Investigating neighbour noise through a mixed-methods approach to understand human perception and response (Defra)
- Student: Rebecca Hutt
- Supervisors: Bill Davies; Graeme Sherriff; David Waddington
Abstract:
Studies investigating annoyance and sleep disturbance have found Neighbour Noise (NN) to be as significant as Road Traffic Noise (RTN). Research is beginning to reveal the health effects associated with NN but lags behind RTN work because of its complex nature: for instance, NN sources have a range of spectral and temporal signatures and are more affected (compared to RTN) by room acoustics and the source-to-receiver transmission path.
Most housing in the UK pre-dates the 1992 Building Regulation Part E for sound separation between dwellings (and equivalent legislation by the devolved administrations); even modern housing is often inadequate as the origins of Part E were not based on NN consideration or optimising privacy. Future new build residents may enjoy higher standards but most of the population will continue to live in older housing with the risk of adverse health effects due to NN. Homes are increasingly our workplaces, so NN research has the potential to support productivity as well as benefit public health.
There are limitations in the evidence from NN studies as most social surveys lack measured noise data, rely on self-reporting and under-report sleep disturbance. Laboratory-controlled listening tests offer objective and subjective evaluation but lack context. Field surveys that include objective evaluation are few and focus on the requirements of new dwellings, not how well existing homes perform.
I plan to use a mixed-methods approach, combining qualitative analysis of lived experiences with quantitative data collection.
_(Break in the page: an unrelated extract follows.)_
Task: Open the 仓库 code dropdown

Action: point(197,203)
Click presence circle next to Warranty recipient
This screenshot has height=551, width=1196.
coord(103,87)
I will then explore a Hearing Model that offers psychoacoustic parameters (e.g. loudness, tonality, roughness), which may be a better way to describe how well a NN event is tolerated, than an A-weighted sound level. Contextual weightings for duration and number of events will also help to describe perception and risk of sleep disturbance. Along with the physical stimulus of the noise, I will take account of non-acoustic factors (drawing on the ISO/TS 16755-1: 2025 framework) and aural diversity (i.e. beyond “normal” hearing ontology) which the majority of the population live with.
Developing a better understanding of human response to NN will:
(1) help local authorities (and equivalent bodies) to target their resources when investigating cases under statutory nuisance legislation, and
(2) lead towards mapping population exposure to neighbour noise impact, which can be used by public health epidemiologists to calculate adverse health outcomes (as has been done for RTN).
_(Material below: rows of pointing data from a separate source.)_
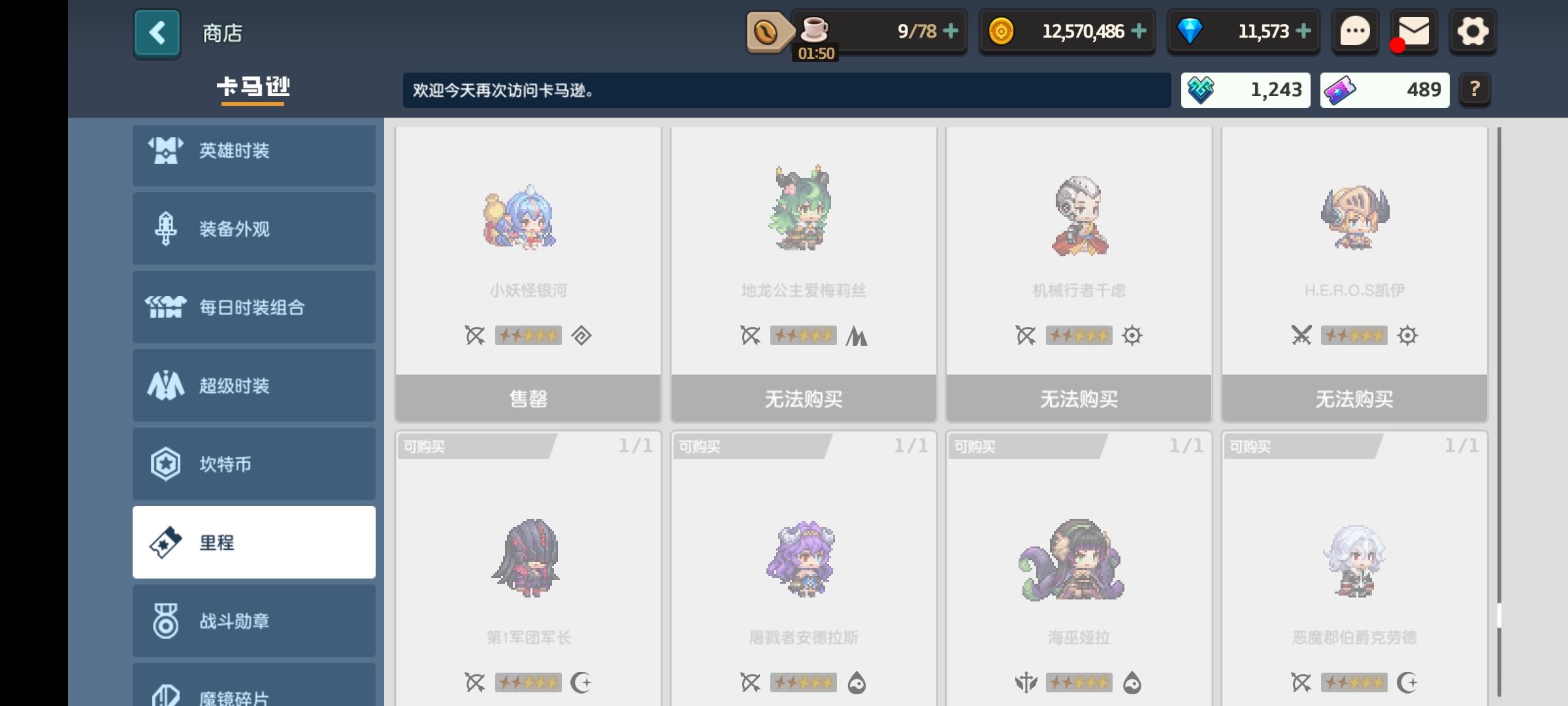The width and height of the screenshot is (1568, 706).
Task: Open the settings gear icon
Action: [1473, 31]
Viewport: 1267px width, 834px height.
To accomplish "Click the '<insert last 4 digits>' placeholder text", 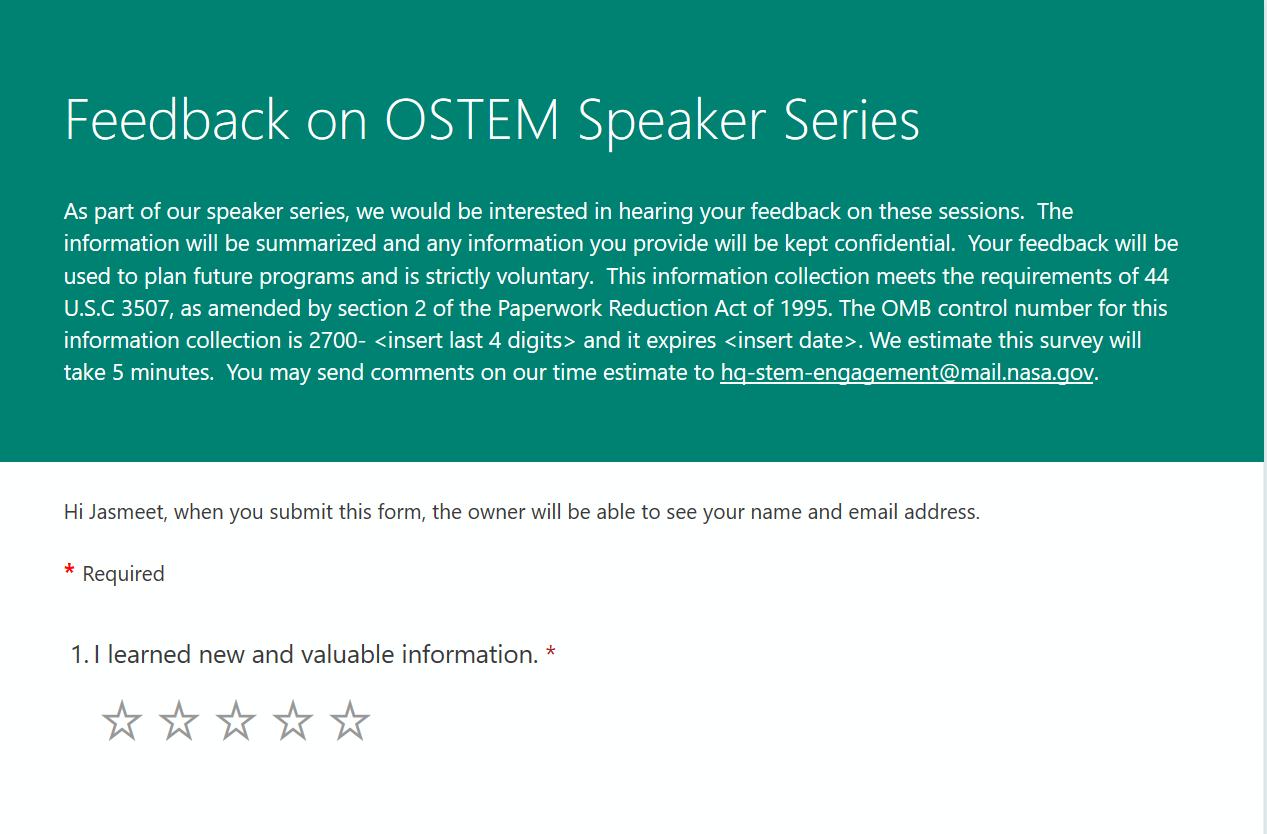I will [475, 341].
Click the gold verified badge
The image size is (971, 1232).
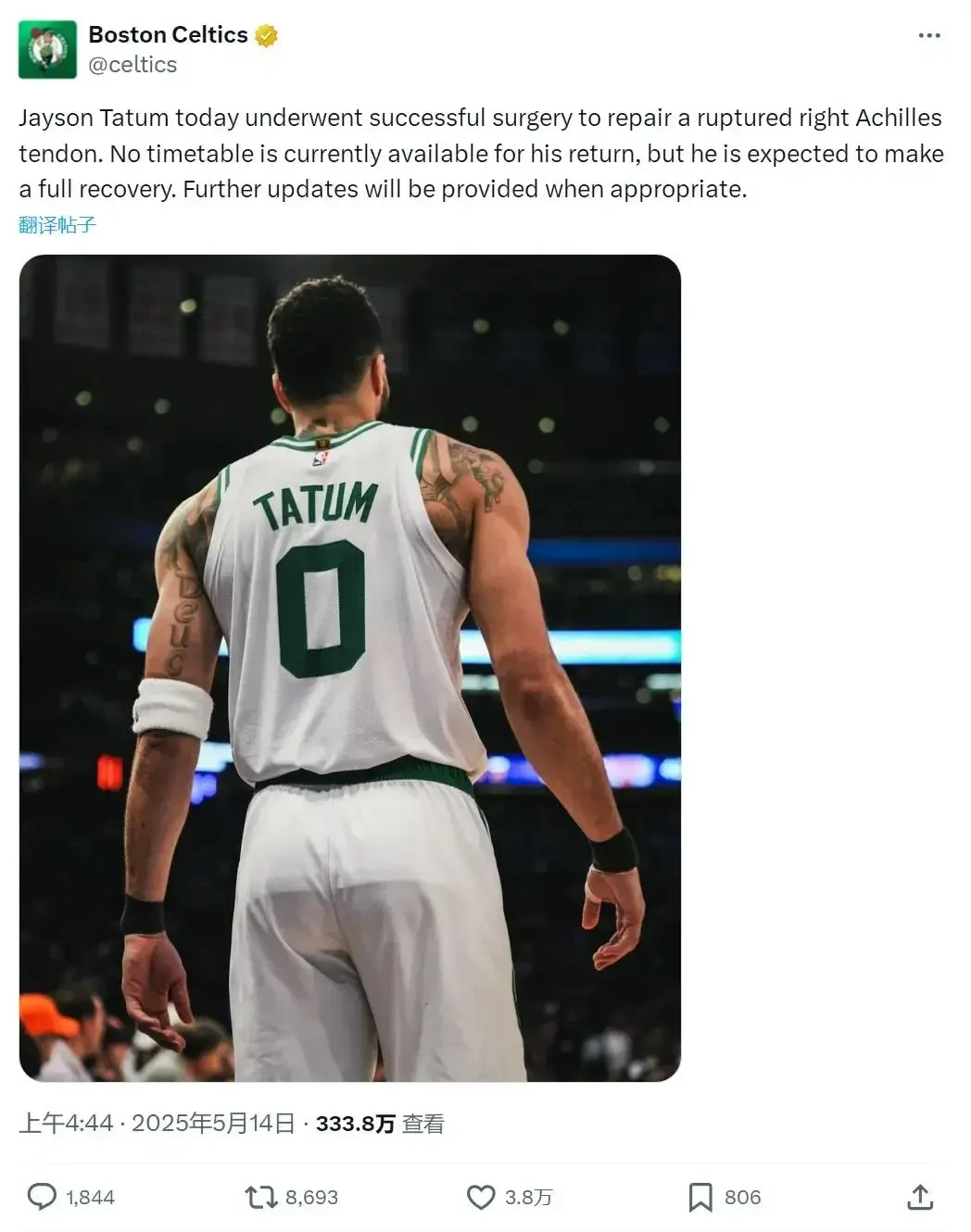click(x=267, y=36)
I will also examine the party wall/floor constructions and flanking details of pre-1992 constructions to reveal the influence of housing age/type on NN transmission between dwellings.
The work is supported by the Department for Environment, Food & Rural Affairs (DEFRA).
Optimising Air Source Heat Pump Planning and Placement to Minimise Community Noise Impact (CIBSE)
- Student: Katie Salter
- Supervisors: Antonio J Torija & Simone Graetzer
Air source heat pumps (ASHPs) offer a significant opportunity to decarbonise home heating. However, the increasing rate of installations at homes across the UK and Europe may lead to a rise in community noise, impacting public health and wellbeing, and potentially hindering the adoption of heat pumps. Current standards for assessing noise from ASHPs follow a simplistic approach that does not generally consider the impact of acoustic character (such as tonality and low frequency noise), operating schedule, background sound or the cumulative effects of multiple installations. It is known that these factors affect human perception of sound in general, but the psychoacoustic impact of such factors in the context of ASHP noise is not understood. This project investigates the influence of these factors on community noise. It studies how community noise impacts can be minimised through appropriate ASHP placement and planning, using a combination of fieldwork and laboratory-based psychoacoustic experiments. Ongoing stakeholder engagement throughout the project will ensure the outcomes are actionable and relevant. By improving the way in which heat pump noise is assessed, this project will help to minimise the potential noise issues caused by heat pumps, and will contribute to removing barriers to further heat pump uptake.
Physics-informed machine learning for acoustic simulations
- Student: James Hipperson
- Supervisors: Trevor Cox & Jonathan Hargreaves
Abstract:
Numerical methods for acoustic simulations are well established, but scale poorly to high frequencies and large domains. Important applications include simulation of outdoor noise propagation and room acoustics. Physics-informed machine learning is a new and rapidly developing field that has shown promising early results in other physical sciences, and offers significant potential for accelerating and improving accuracy for acoustic simulations.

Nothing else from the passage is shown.